Basti pensare che gli Etruschi erano disposti a pagarla tanto quanto l’oro. I Greci, riconoscendone il colore simile al miele, la paragonavano alle lacrime pietrificate delle figlie di Helios, dio del sole. Le prime testimonianze della raccolta dell’ambra a scopo commerciale risalgono a 4.500 anni fa. Oltre che come decorazione, veniva utilizzata in pratiche religiose, nella creazione di amuleti e come moneta. Raggiunse l’Europa meridionale 2.000 anni più tardi. A Roma la compravano i membri dell’aristocrazia senatoria e la si trovava anche nella tesoreria imperiale.

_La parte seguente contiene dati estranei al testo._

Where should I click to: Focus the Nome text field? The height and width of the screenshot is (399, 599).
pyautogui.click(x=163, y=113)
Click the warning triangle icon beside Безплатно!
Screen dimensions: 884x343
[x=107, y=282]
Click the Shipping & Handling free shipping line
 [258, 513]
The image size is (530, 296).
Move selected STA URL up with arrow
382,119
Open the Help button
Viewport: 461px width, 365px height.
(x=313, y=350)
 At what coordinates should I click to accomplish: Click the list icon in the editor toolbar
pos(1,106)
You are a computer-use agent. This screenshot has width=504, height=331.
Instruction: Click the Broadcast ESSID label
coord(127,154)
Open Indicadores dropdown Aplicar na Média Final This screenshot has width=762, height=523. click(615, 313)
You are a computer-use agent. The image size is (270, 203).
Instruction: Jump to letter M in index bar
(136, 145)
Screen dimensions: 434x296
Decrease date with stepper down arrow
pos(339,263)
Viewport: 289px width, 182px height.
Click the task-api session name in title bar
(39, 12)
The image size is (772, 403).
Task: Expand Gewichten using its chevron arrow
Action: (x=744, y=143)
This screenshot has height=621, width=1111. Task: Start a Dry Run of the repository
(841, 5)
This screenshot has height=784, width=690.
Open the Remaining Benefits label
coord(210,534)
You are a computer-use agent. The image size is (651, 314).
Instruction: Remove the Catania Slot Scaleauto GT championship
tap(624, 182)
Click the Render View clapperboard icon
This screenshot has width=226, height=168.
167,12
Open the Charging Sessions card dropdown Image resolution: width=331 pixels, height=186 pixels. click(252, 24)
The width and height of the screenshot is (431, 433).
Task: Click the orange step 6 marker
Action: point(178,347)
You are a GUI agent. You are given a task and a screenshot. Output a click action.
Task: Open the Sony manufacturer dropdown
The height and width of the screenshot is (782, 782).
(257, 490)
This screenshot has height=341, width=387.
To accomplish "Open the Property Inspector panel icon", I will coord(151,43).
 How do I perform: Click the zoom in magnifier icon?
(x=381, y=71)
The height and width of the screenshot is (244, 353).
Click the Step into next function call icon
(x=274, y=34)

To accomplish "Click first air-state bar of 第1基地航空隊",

Nell’Alto Medioevo veniva trasportata dalla Lituania ad Aquileia e a Roma, dove marcanti provenienti dalla via della seta la scambiavano con merci esotiche. I cavalieri teutonici, che arrivarono lungo le coste del Baltico all’inizio del XIII secolo, divennero ricchi grazie al commercio di questa risorsa preziosa. Avevano il monopolio sull’estrazione, la proprietà e la lavorazione. Dovettero passare molti anni prima che gli artigiani di Danzica potessero metterci le mani per creare capolavori come la corona di Jan Sobieski o la famosa Camera d’Ambra del re di Prussia Federico I. Quest’ultima è andata perduta durante gli ultimi giorni della seconda guerra mondiale, ma una replica è disponibile a Carskoe Selo, vicino a San Pietroburgo.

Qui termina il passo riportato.